Er zijn van die dingen in de zorg die mensen buiten ons vak nooit helemaal zullen begrijpen. De Doff ’n Donner in de zorg is daar een prachtig voorbeeld van. Voor de meeste mensen zijn het suffe, beige dingen die oma draagt omdat ze ooit een spatader had. Maar voor ons, zorgverleners, zijn het een combinatie van krachttraining, yoga, zweettherapie en relatietest in één. En dan heb je nog de paal, oftewel: de Doff ’n Donner.
Dat rubberen, torpedovormige ding waarvan iedere wijkverpleegkundige weet dat je ermee kunt vloeken, lachen, stuntelen en zweten tegelijk. Het idee is simpel: het helpt je om de steunkous soepel over een been te laten glijden zonder dat je je rug breekt of de cliënt richting plafond lanceert. In theorie werkt dat prachtig. In de praktijk is het een klein spektakel waar je het best een toeschouwersplek bij kunt aanbieden, inclusief popcorn.
Hulp middel of nachtclub
De Doff ’n Donner, of zoals we hem allemaal liefkozend noemen: de paal, is niet zomaar een hulpmiddel, het is een karakter op zich. Vraag een willekeurige collega naar de paal en er komt altijd een verhaal.

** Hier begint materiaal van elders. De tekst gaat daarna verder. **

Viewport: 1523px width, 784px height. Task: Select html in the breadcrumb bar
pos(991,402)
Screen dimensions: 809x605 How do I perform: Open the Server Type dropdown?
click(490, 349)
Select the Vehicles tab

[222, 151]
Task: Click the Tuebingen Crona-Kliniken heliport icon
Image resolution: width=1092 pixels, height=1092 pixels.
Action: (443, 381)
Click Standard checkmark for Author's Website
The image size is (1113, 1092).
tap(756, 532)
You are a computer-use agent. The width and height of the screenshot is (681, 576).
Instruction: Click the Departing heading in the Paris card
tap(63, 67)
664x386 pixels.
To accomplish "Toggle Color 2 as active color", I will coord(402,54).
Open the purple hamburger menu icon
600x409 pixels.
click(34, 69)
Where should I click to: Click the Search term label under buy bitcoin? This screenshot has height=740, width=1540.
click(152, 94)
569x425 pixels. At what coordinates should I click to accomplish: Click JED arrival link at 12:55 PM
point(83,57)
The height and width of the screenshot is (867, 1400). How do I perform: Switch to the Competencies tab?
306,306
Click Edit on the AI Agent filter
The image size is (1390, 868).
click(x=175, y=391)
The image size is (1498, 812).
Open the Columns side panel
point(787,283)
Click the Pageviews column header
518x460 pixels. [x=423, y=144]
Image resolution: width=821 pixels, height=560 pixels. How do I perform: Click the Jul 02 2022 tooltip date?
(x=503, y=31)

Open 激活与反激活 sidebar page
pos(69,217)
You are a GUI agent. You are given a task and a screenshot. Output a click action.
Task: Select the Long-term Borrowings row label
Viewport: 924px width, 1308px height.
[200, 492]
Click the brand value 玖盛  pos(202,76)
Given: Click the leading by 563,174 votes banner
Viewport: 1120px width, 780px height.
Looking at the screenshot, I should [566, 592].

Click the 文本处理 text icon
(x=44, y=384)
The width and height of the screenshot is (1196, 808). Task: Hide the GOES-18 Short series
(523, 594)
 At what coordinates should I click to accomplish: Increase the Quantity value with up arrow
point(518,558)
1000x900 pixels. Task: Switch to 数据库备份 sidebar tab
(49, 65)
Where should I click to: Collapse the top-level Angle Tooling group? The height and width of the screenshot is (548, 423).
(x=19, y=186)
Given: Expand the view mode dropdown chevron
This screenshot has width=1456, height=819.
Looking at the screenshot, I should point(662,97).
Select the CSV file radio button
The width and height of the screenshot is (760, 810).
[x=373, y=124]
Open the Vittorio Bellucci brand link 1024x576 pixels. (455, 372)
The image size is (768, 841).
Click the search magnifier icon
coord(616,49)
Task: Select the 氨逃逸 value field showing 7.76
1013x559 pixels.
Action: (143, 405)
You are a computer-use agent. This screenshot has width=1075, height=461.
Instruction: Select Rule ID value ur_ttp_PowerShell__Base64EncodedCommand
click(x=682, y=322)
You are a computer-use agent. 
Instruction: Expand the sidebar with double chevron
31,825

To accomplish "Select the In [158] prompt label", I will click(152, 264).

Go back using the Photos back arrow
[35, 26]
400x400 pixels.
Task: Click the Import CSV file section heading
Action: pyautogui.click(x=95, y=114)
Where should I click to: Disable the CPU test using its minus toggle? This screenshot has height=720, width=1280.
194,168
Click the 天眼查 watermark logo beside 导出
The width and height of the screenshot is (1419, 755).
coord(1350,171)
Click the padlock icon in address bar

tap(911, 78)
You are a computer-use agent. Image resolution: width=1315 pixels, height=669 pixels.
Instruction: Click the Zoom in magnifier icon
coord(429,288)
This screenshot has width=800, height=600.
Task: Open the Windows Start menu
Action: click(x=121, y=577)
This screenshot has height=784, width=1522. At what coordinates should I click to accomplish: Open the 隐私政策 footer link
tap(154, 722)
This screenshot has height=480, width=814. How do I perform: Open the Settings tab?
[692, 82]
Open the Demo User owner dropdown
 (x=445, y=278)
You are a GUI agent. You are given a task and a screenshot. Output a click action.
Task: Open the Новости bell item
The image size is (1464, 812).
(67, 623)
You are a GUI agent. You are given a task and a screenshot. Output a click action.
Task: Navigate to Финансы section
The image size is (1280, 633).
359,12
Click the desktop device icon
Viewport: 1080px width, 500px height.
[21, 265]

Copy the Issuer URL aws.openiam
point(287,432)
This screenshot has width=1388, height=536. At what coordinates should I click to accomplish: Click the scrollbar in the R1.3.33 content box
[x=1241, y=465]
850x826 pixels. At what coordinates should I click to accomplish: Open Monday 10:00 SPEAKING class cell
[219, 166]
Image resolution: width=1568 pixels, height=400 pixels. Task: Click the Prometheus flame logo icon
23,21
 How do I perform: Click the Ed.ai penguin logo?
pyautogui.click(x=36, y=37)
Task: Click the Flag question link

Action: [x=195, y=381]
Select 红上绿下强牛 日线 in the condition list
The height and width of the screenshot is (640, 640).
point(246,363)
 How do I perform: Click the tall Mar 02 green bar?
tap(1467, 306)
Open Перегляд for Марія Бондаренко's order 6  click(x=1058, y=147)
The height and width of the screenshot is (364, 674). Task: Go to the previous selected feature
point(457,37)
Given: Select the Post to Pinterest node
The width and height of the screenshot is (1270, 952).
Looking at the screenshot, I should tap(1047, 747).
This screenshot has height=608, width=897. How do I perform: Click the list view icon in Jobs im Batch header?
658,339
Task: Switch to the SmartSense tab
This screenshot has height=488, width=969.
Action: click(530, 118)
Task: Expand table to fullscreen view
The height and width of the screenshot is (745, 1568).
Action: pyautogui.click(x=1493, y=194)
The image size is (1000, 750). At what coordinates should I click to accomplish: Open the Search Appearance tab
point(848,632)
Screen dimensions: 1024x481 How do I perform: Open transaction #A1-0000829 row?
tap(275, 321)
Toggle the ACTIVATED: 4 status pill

Want hoe je het ook wendt of keert, professioneel blijven is bijna onmogelijk als iemand naast je zegt: “Pak jij even de paal?” Of: “Ik trek ’m er wel even overheen.” Of, mijn persoonlijke favoriet: “Hij glijdt vandaag niet goed.”
De cliënt kijkt dan verbaasd, terwijl jij wanhopig probeert niet in lachen uit te barsten. En natuurlijk staat er ergens in de hoek een collega met tranen in haar ogen van het lachen, terwijl jij met rood hoofd probeert uit te leggen dat het echt een medisch hulpmiddel is, bedoeld om kousen aan te trekken, en niet iets wat per ongeluk in een nachtclub is achtergelaten.
Elke zorgverlener heeft het meegemaakt: je zit op je knieën, het rubbere ding glijdt alle kanten op, het zweet loopt in je nek en de cliënt probeert te helpen door precies de verkeerde beweging te maken. De paal floept los, jij hebt dat ding bijna in je kin, of nog een stapje verder… Je staat met dat ding tussen je benen omdat de zuignap nergens op blijft zitten.
Olympische spelen
Toch, als het dan lukt, als die kous eindelijk zit, glad, zonder plooien, precies goed – dan voel je iets van trots. Alsof je net een marathon hebt gelopen, maar dan in een huiskamer met een rubberen torpedo in je hand. Niemand buiten ons vak begrijpt hoeveel kracht, souplesse en geduld er nodig is om één paar steunkousen fatsoenlijk aan te trekken. Dat is pure zorg-Olympiade.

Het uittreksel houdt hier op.